I guess, any recurrent model with a cost layer depending on the previous-step memory rather than current-step memory (updated just now) will meet the same problem (because the current-step update memory layer will then have no connection to the cost layer within current time step).
To prove it, I change only a single line of the code, making the cost layer depend on the current-step memory instead of the previous-step memory in original code, and then the model works just well.

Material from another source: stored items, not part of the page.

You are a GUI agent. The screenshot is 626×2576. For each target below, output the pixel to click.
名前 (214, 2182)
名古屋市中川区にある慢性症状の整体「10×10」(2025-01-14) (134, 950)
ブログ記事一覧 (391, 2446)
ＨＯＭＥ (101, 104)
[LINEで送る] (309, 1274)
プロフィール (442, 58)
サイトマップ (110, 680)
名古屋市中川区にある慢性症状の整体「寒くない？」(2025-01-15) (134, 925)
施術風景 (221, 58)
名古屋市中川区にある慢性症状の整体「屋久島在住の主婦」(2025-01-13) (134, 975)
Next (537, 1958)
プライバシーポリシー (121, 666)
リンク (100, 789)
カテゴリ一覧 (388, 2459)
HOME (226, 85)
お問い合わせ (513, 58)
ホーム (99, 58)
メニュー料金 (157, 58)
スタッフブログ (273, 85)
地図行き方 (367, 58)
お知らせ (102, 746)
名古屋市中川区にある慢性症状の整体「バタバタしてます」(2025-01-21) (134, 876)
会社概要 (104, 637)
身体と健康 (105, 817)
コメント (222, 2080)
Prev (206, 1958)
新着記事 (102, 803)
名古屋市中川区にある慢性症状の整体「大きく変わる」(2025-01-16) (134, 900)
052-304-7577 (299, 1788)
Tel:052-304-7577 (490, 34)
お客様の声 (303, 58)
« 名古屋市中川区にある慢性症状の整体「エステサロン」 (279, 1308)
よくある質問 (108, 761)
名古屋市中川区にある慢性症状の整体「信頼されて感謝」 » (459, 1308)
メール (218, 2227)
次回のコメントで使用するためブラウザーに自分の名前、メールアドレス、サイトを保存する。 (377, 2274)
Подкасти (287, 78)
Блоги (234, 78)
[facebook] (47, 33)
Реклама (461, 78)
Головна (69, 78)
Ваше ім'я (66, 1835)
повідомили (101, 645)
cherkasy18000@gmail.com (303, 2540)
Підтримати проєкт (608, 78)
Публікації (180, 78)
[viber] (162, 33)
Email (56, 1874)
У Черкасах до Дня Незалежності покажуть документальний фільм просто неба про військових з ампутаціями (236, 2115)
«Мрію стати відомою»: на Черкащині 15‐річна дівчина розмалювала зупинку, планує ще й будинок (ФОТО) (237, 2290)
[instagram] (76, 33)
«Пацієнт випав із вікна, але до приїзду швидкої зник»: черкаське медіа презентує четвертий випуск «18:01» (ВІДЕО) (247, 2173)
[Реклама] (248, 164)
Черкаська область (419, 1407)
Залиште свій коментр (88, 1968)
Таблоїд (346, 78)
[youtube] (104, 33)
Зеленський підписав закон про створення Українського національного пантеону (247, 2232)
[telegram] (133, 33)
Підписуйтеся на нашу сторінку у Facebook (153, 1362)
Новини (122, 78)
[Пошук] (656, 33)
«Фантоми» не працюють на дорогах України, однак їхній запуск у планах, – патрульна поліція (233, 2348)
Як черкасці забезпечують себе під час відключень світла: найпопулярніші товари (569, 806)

I change last_memory to memory_update as below (such that memory_update is explicitly connected to the final cost), and the code works just well.
From
predict = paddle.layer.fc(
input=[embedding, last_memory],
size=dict_size,
act=paddle.activation.Softmax())
to
predict = paddle.layer.fc(
input=[embedding, memory_update],
size=dict_size,
act=paddle.activation.Softmax())
Neural Turing Machine model with "read first and write next" (not reverse) will also have such a problem. However, demos like vanilla LSTM/ GRU will not run into the problem since their cost or softmax output distribution depends LUCKILY on updated memory (hidden state, or cell state), instead of previous memory.
Besides, such a problem didn't exist in V1 APIs.
Would it be a bug? Could anyone help solve this issue?